# Heated grips



## BeerGhost (Dec 17, 2013)

Can you put heated grips on a compact 22?
Is the alternator powerful enough to handle it?
ax engine


----------



## RIT333 (Feb 6, 2014)

Read this. If you currently have a light, and know anything about wiring, you can have a setup with either full heat, full light, or 1/2 heat and 1/2 lights. And it is very in-expensive if you can wait for the boat from China.

http://www.snowblowerforum.com/forum/ariens-snowblowers/15737-need-heated-hand-grips.html


----------



## Ian Ariens 924 (Dec 22, 2015)

RIT333, the Ariens 924024 gets heated grips as soon as they arrive

Thanks


----------



## Kiss4aFrog (Nov 3, 2013)

Don't get the really cheap ones from China. I did that and they are really cheap. Better to get the Ariens or Toro factory units or some mid priced ones for motorcycles or snowmobiles.

Just my :2cents: .


----------



## RIT333 (Feb 6, 2014)

Ian Ariens 924 said:


> RIT333, the Ariens 924024 gets heated grips as soon as they arrive
> 
> Thanks


Yeah - but he doesn't have that model.


----------



## RIT333 (Feb 6, 2014)

Kiss4aFrog said:


> Don't get the really cheap ones from China. I did that and they are really cheap. Better to get the Ariens or Toro factory units or some mid priced ones for motorcycles or snowmobiles.
> 
> Just my :2cents: .


My cheap Chinese ones are still working fine. I usually have to turn them off after awhile because my hands get too warm. But, I can't use them at night because my alternator does not put out enough power to drive the HHGs and light to a sufficient brightness. But, I usually don't snow blow at night anyways.


----------



## BeerGhost (Dec 17, 2013)

The engine has a 60 watt alt.
I am going to get the ariens heated grips.


----------



## BeerGhost (Dec 17, 2013)

The Ariens heated grips are on. Man do they put out some heat.
Instructions say to install grips with wires facing dash but the auger n drive levers nip at the wiring.
Ended up installing grips with the wires facing down.


Model 920013 LCT 208 CC 60 watt alt.
heated grip kit # 72101400


----------



## redcon1 (Jan 13, 2016)

Beerghost, did you find your alternator specs online? I have 2016 model Compact 24 and am thinking I'd like to add heated grips. 
Also, did you purchase directly from Ariens or a dealer, and what was your cost?


----------



## djc11369 (Feb 17, 2014)

redcon1 said:


> Beerghost, did you find your alternator specs online?
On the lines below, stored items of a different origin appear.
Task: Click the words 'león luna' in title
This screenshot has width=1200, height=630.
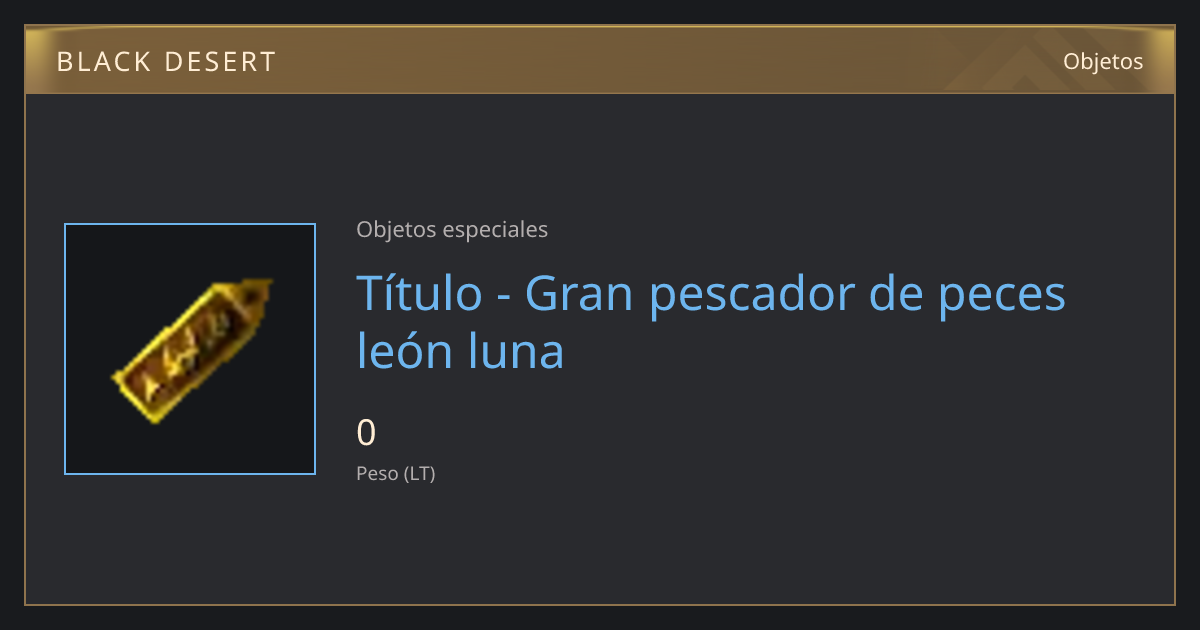Action: [x=460, y=351]
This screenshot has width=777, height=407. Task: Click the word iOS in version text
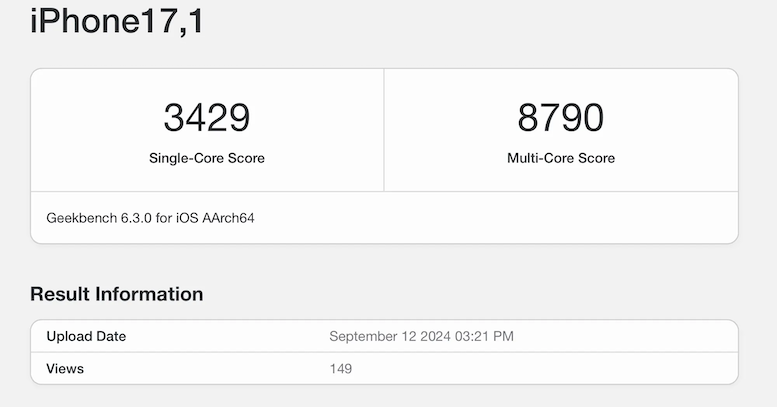coord(187,218)
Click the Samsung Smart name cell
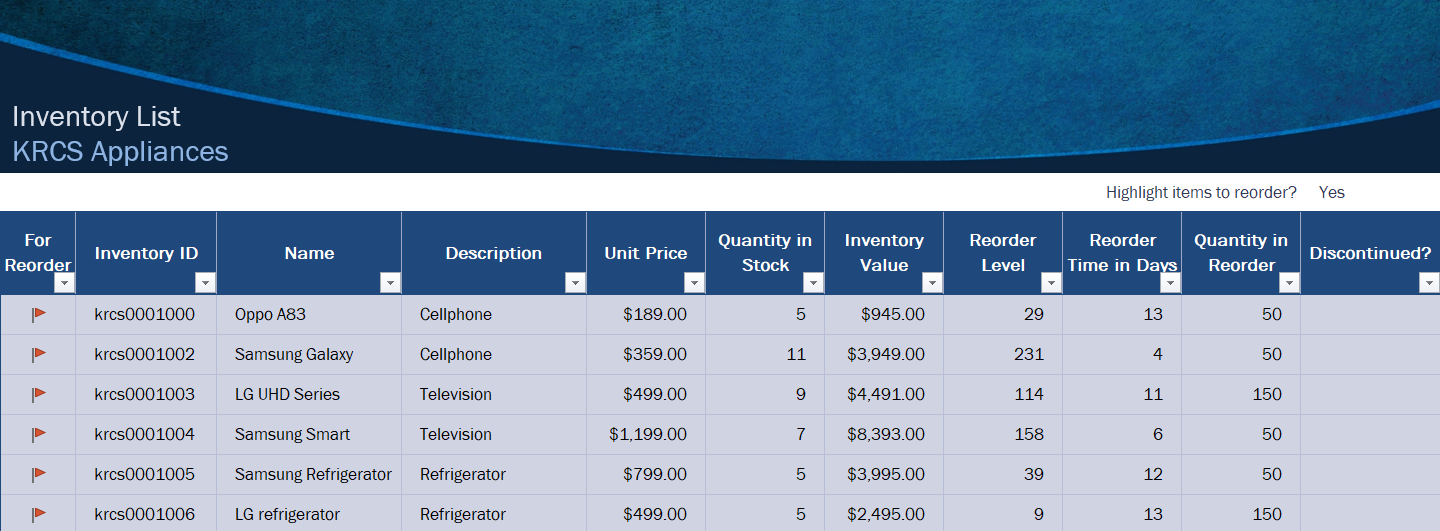Image resolution: width=1440 pixels, height=531 pixels. [x=293, y=434]
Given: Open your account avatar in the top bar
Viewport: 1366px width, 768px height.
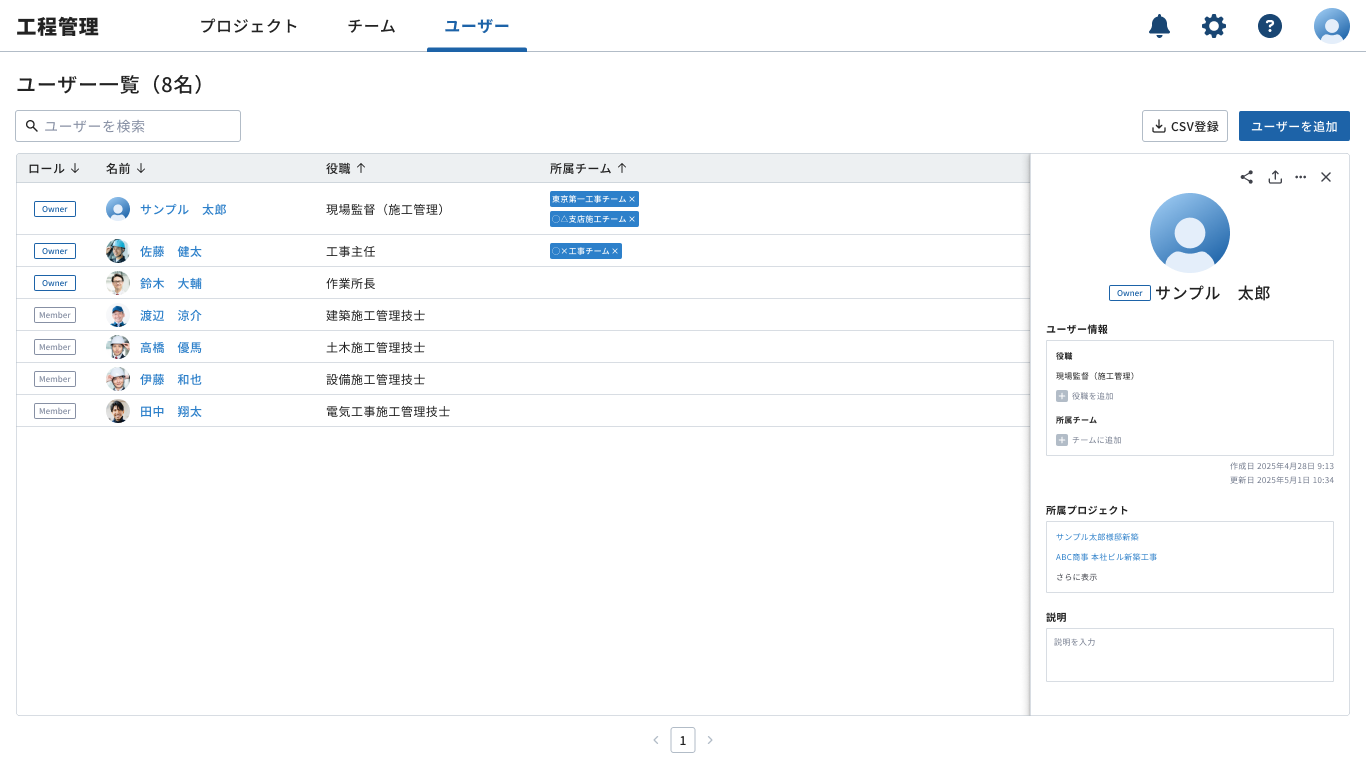Looking at the screenshot, I should point(1332,26).
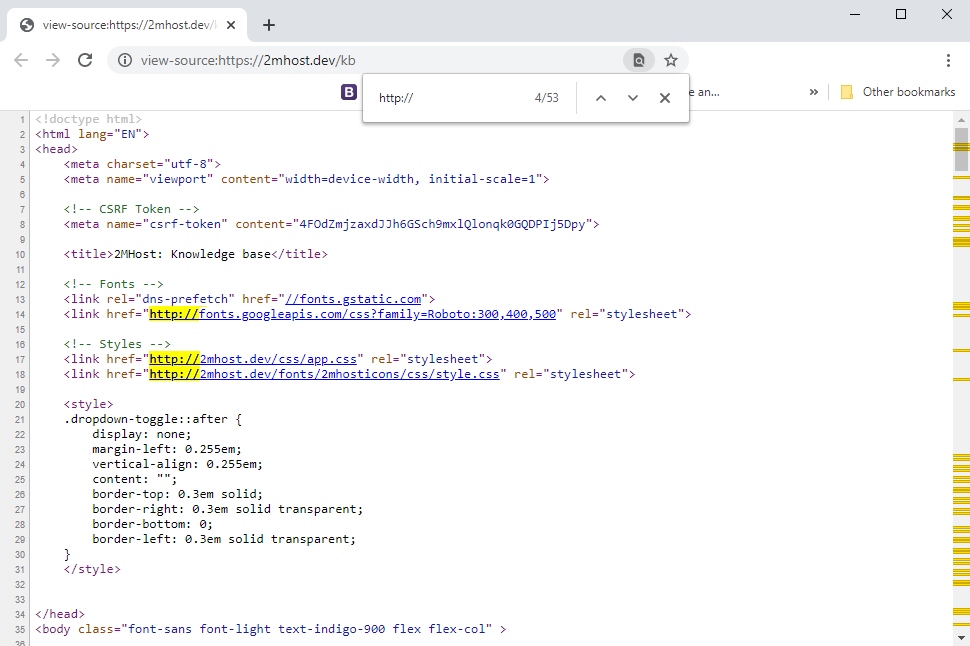The height and width of the screenshot is (646, 970).
Task: Open the fonts.gstatic.com link
Action: [x=356, y=299]
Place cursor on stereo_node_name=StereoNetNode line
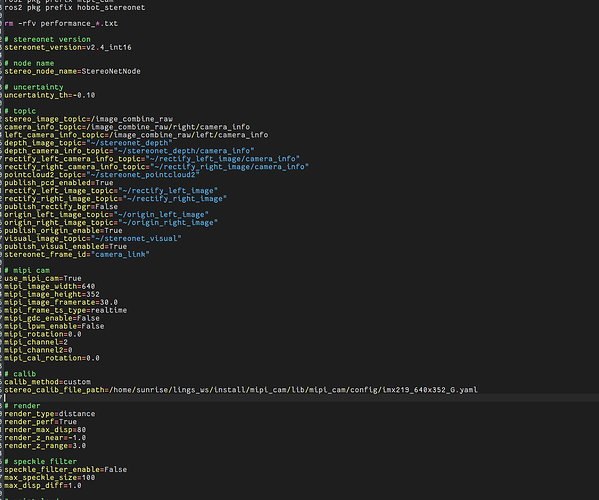 tap(73, 71)
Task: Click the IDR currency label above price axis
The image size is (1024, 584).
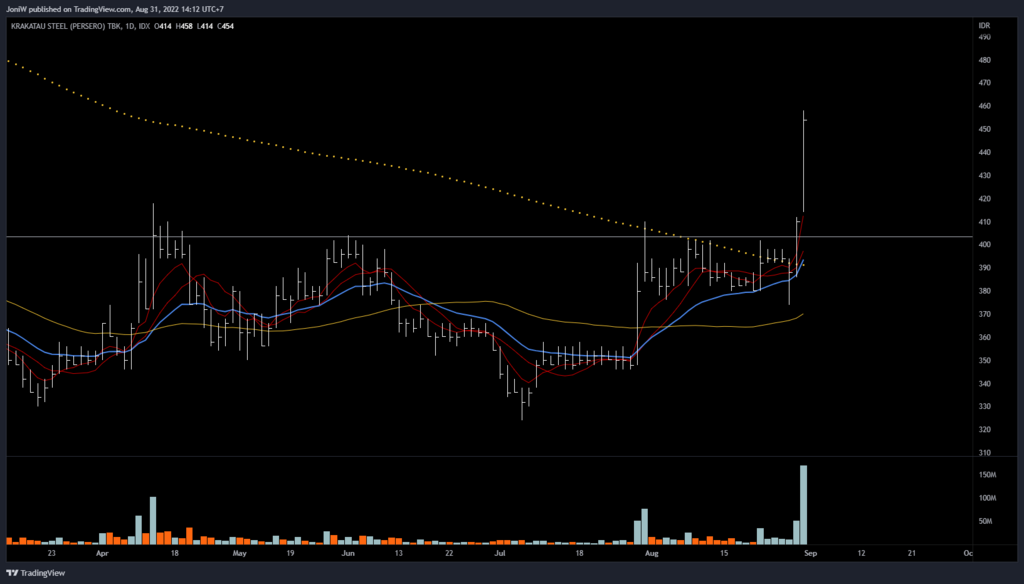Action: 985,23
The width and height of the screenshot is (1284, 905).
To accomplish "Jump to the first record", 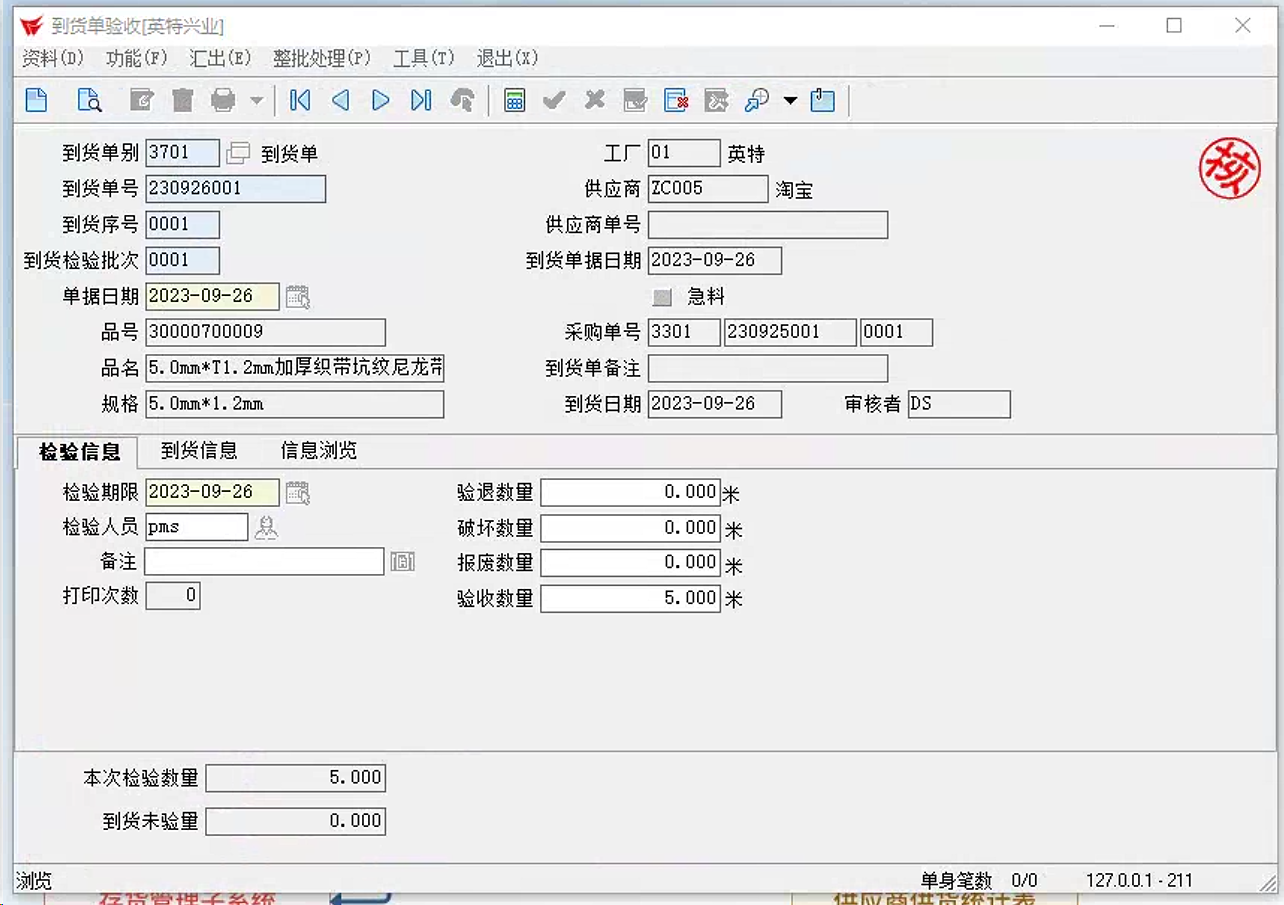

I have 2016 model Compact 24 and am thinking I'd like to add heated grips.
> Also, did you purchase directly from Ariens or a dealer, and what was your cost?


60w like most of the LCT engines, see item 60 of:

https://www.jackssmallengines.com/j...21-076000-086469-compact-120v/engine-08200807


----------



## RIT333 (Feb 6, 2014)

Wow - that sounds like a lot. I thought most "lower end" engines were something like 18 watts.


----------



## djc11369 (Feb 17, 2014)

Not according to the part description, it says 60w unless the description is wrong.


----------



## RIT333 (Feb 6, 2014)

Yeah - I saw that. Wish mine were 60W. I could hook up a coffee warmer while blowing snow ! ...almost


----------



## farmer52 (Dec 27, 2020)

I am interested in adding heated grips to my ST1027LE 921002 machine. According to Ariens they are not available. Perhaps it is due to the alternator size. But as mentioned above, I could install a switch for the light and one for the grips. Many times I use my machine during the daylight so really don't need the light. Or I could just disconnect the wire to the light.


----------



## RIT333 (Feb 6, 2014)

Put a switch on the light. You may need it some night. I did that and works good.


----------



## farmer52 (Dec 27, 2020)

What is needed to upgrade my electrical system with higher output alternator? Just a new stator or stator and flywheel? It would be nice to have both the light and warmers like factory.


----------



## farmer52 (Dec 27, 2020)

I decided to order a pair of heated gloves. The gloves are basically the same price as the heated grips. Plus I will be able to use the gloves doing other things (shoveling, using other equipment, etc.).


----------



## Kiss4aFrog (Nov 3, 2013)

farmer52 said:


> I decided to order a pair of heated gloves. The gloves are basically the same price as the heated grips. Plus I will be able to use the gloves doing other things (shoveling, using other equipment, etc.).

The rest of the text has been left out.